Gut bacteria modulation of antigen presenting cells in a mouse model of autoimmune diabetes. (THER5P.915)

Abstract

Abstract T1D is an autoimmune disease whereby the beta cells of the pancreas are destroyed, resulting in the inability to self-regulate blood glucose. While genetics play a role, the contribution of environmental factors such as gut bacteria have also been implicated. Notably, it was shown that the oral administration of L. johnsonii N6.2 (LjN6.2) conveyed diabetes resistance to diabetes prone rodents while a second strain, Lactobacillus reuteri TD1, had no effect. However, the exact mechanisms of microbiota action on diabetes prevention remain poorly understood. As it has been shown that defective antigen presentation by dendritic cells (DC) contributes to T1D progression, we tested the hypothesis that gut flora can serve to modulate DC maturation.
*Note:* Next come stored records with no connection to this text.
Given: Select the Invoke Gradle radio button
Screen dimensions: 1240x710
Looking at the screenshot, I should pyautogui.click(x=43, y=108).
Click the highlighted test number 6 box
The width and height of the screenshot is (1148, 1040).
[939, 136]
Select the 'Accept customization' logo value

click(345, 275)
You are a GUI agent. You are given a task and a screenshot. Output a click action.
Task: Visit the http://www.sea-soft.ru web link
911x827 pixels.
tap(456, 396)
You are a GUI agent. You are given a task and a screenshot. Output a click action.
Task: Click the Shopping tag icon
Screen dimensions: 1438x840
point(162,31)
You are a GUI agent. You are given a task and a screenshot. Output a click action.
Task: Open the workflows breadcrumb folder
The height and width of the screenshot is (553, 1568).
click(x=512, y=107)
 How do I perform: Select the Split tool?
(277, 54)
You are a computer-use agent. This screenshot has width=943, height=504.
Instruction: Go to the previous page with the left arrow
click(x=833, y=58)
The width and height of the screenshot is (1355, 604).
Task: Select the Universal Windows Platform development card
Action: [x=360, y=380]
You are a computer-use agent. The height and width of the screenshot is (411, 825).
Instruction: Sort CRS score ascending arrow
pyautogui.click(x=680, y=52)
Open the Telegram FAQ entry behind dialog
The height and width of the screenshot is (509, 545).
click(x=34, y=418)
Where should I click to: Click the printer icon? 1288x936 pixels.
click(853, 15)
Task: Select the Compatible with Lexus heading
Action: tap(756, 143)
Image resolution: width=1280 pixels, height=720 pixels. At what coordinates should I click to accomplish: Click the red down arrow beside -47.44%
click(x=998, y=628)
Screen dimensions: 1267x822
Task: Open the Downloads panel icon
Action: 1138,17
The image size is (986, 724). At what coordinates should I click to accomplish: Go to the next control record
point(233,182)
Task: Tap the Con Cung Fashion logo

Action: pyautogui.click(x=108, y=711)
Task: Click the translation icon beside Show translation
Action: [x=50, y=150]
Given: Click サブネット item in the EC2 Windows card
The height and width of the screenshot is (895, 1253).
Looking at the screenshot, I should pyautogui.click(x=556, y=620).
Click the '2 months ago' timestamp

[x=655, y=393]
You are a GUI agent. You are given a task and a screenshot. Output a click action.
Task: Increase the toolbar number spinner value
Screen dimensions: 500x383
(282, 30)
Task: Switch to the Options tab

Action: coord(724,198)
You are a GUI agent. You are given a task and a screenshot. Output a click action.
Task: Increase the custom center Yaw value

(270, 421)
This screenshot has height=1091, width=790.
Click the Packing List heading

We observed that the administration of LjN6.2 to NOD leukocytes in vitro mediated increases in CD11c+MHCII+ DC. Moreover, LjN6.2 facilitated enhanced myeloid dendritic cell maturation denoted by the increase in number of CD8alo DEC205lo that were comparable to levels present in NOR mice. In addition, LjN6.2 also increased IL6 production. This study highlights the role of gut bacteria in autoimmunity as a critical component for T1D therapeutic strategies and might be used to extrapolate treatment approaches in humans in the future.